Wednesday, March 07, 2007

Getting past "mind bugs"

From Mahzarin Banaji, Psychology Department at Harvard:
I am bullish about the mind's ability to unravel the beliefs contained within it—including beliefs about its own nature...the ability of humans everywhere to go against the grain of their own beliefs that are familiar, that feel natural and right, and that appear to be fundamentally true...

We've done this sort of unraveling many times before, whether it is about the relationship of the sun to the earth, or the relationship of other species to us. We've put aside what seemed natural, what felt right, and what came easily in favor of the opposite. I am optimistic that we are now ready to do the same with questions about the nature of our own minds. From the work of pioneers such as Herb Simon, Amos Tversky, and Danny Kahneman we know that the beliefs about our own minds that come naturally, feel right, and are easy to accept aren't necessarily true. That the bounds on rationality keep us from making decisions that are in our own interest, in the interest of those we love, in the long-term interest of our societies, even the planet, even perhaps the universe, with which we will surely have greater opportunity to interact in this century.

Here are some examples of what seems natural, feels right, and is easy to believe in—even though it isn't rational or true.

We irrationally anchor: ask people to generate their social security number and then the number of doctors in their city and the correlation between the two numbers will be significantly positive, when in fact it ought to be zero—there's no relation between the two variables. That's because we can't put the first one aside as we generate the second.

We irrationally endow: give somebody a cheap mug, and once it's "my mug" through ownership (and nothing else) it becomes, in our minds, a somewhat less cheap mug. Endowed with higher value, we are likely to demand a higher price for it than it is worth or is in our interest to demand.

We irrationally see patterns where non exist: Try to persuade a basketball player, fan, or statistician that there isn't anything to the idea of streak shooting; that chance is lumpy and that that's all there is to Michael Jordan's "hot hand".

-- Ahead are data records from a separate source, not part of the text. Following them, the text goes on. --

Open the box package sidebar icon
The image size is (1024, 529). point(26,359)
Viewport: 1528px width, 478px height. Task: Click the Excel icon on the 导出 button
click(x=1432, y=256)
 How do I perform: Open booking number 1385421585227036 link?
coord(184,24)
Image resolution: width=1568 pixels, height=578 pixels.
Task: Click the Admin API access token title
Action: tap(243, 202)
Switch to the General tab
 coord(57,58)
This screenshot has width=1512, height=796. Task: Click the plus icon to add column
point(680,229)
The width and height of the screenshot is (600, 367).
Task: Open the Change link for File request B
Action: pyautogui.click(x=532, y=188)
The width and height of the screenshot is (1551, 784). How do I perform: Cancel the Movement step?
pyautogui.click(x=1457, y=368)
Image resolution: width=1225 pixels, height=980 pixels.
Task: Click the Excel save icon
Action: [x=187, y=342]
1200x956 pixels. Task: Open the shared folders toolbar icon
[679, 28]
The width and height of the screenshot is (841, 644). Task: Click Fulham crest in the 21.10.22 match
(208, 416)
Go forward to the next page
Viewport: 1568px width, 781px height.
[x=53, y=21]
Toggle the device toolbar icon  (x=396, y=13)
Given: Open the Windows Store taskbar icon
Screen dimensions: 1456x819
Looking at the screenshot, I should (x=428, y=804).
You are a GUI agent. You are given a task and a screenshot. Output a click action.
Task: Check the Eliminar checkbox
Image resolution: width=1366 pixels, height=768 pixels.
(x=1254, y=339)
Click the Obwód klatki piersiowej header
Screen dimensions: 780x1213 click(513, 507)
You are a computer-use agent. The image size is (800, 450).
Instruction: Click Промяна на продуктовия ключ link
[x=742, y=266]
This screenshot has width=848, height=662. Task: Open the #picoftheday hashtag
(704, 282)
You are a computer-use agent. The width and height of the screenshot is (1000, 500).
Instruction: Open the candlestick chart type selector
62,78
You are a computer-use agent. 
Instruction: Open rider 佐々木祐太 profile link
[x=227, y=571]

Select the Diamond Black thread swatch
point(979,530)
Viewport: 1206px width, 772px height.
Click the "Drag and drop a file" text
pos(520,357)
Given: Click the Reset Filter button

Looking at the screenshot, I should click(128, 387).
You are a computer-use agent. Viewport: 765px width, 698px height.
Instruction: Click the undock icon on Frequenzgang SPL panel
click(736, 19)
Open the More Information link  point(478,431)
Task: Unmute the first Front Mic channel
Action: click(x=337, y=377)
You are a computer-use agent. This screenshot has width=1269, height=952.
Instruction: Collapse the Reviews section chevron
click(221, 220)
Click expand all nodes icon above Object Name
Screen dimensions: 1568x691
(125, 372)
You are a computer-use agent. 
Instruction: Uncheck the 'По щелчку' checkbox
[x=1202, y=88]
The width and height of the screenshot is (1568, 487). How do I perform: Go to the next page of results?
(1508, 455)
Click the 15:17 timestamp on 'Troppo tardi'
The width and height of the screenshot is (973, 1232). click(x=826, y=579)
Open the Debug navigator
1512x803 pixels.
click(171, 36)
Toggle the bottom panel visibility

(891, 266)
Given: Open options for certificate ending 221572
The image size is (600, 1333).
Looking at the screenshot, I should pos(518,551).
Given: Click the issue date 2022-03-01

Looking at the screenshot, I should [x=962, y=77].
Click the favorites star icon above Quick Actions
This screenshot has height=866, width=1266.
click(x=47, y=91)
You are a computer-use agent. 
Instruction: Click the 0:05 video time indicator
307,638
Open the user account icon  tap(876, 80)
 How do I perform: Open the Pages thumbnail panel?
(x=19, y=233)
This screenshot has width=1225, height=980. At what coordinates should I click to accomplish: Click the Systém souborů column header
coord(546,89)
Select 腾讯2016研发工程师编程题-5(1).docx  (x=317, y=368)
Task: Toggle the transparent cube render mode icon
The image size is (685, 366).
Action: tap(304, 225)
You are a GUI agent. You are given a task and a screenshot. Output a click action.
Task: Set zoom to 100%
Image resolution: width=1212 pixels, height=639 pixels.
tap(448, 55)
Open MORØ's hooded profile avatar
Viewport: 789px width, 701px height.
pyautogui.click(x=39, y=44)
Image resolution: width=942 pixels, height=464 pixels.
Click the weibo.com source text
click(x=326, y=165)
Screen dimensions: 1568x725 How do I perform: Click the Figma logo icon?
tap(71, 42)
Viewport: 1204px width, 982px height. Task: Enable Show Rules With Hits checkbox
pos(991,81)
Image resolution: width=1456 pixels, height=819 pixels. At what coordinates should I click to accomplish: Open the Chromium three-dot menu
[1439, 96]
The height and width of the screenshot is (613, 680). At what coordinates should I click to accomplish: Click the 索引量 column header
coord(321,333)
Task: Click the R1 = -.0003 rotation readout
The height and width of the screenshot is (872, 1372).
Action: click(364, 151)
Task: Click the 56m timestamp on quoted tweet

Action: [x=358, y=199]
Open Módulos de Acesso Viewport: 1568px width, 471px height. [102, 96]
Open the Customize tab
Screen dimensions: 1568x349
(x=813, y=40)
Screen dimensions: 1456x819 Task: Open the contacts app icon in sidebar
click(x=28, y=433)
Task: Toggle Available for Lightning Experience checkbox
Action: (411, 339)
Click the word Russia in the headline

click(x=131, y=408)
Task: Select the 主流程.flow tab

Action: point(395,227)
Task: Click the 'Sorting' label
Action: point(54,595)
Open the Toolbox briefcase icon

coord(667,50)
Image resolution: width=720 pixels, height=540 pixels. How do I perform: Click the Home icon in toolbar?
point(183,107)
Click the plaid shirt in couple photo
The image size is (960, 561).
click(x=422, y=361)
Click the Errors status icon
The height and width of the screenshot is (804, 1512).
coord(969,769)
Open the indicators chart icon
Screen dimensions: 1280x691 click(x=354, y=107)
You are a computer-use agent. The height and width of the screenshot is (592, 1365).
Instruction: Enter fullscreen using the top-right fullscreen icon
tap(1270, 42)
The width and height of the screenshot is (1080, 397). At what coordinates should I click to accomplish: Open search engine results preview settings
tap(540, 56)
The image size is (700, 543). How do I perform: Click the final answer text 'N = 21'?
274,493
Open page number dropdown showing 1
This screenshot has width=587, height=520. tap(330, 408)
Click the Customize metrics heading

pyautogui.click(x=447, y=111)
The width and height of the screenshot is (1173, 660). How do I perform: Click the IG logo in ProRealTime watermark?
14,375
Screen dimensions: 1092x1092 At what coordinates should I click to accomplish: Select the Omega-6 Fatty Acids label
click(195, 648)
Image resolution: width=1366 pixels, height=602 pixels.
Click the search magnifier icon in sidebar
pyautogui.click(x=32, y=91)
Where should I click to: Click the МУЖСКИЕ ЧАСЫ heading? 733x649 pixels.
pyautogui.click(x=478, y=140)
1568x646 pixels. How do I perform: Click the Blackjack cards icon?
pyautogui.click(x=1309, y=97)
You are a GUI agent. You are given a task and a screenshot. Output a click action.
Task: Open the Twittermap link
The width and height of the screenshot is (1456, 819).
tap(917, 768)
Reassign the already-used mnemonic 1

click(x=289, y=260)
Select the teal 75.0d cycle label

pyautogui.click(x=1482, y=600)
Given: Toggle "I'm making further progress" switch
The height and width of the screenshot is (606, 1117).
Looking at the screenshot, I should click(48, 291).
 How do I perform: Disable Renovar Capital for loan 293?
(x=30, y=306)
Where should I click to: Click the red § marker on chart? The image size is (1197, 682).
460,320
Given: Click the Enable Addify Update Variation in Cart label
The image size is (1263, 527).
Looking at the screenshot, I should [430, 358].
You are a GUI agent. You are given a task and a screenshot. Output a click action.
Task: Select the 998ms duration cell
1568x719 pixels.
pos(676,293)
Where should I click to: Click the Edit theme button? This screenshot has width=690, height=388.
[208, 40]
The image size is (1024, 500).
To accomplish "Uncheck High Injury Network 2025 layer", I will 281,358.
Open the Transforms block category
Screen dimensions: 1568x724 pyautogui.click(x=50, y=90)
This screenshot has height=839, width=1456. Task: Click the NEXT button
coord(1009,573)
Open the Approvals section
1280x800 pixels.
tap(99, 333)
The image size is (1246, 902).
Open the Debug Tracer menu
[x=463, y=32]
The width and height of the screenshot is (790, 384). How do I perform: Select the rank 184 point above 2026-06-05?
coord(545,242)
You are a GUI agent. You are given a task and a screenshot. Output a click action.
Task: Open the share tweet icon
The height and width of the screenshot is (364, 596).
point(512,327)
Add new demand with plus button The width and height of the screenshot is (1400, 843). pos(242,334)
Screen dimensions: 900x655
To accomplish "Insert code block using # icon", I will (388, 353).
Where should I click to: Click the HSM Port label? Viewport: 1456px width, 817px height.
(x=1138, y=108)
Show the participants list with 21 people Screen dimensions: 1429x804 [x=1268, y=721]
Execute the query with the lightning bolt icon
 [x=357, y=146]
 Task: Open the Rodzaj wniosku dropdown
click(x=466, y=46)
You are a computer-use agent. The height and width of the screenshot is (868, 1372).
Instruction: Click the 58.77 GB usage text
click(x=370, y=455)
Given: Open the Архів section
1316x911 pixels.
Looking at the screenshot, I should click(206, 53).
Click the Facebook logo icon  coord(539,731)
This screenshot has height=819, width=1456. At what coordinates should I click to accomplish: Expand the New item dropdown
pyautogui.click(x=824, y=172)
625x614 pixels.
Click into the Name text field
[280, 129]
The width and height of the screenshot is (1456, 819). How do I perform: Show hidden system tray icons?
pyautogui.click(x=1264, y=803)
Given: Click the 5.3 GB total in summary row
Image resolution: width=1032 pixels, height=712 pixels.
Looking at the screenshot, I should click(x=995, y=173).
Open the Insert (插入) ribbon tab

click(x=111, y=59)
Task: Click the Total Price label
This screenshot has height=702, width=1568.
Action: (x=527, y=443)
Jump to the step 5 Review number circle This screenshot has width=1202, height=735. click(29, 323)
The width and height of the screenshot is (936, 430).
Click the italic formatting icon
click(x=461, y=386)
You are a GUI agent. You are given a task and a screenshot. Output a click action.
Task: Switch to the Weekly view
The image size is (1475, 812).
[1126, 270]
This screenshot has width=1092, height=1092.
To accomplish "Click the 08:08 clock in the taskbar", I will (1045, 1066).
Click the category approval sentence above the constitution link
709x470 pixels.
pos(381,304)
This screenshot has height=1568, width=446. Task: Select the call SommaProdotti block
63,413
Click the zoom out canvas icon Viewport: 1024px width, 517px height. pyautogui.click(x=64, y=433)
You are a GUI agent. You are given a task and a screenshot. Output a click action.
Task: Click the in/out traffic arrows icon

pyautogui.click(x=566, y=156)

...such "mind bugs" extend to the beliefs and preferences we have about ourselves, members of our own social groups, and those who sit farther away on a scale of social distance....We don't intend to discriminate or treat unfairly, but we do....The ability to think about one's own long range interest, to self-regulate and delay gratification, to consider the well-being of the collective, especially to view the collective as unbounded by religion, language, or nationality requires a mental leap that isn't natural or easy. And yet each new generation seems to be able to do it more successfully than the previous one...old beliefs come unraveled because such unraveling is in our self-interest...we unravel existing beliefs and preferences because we wish them to be in line with our intentions and aspirations and recognize that they are not. I see evidence of this everywhere—small acts to be the person one wishes to be rather than the person one is—and it is the constant attempt at this alignment that gives me optimism.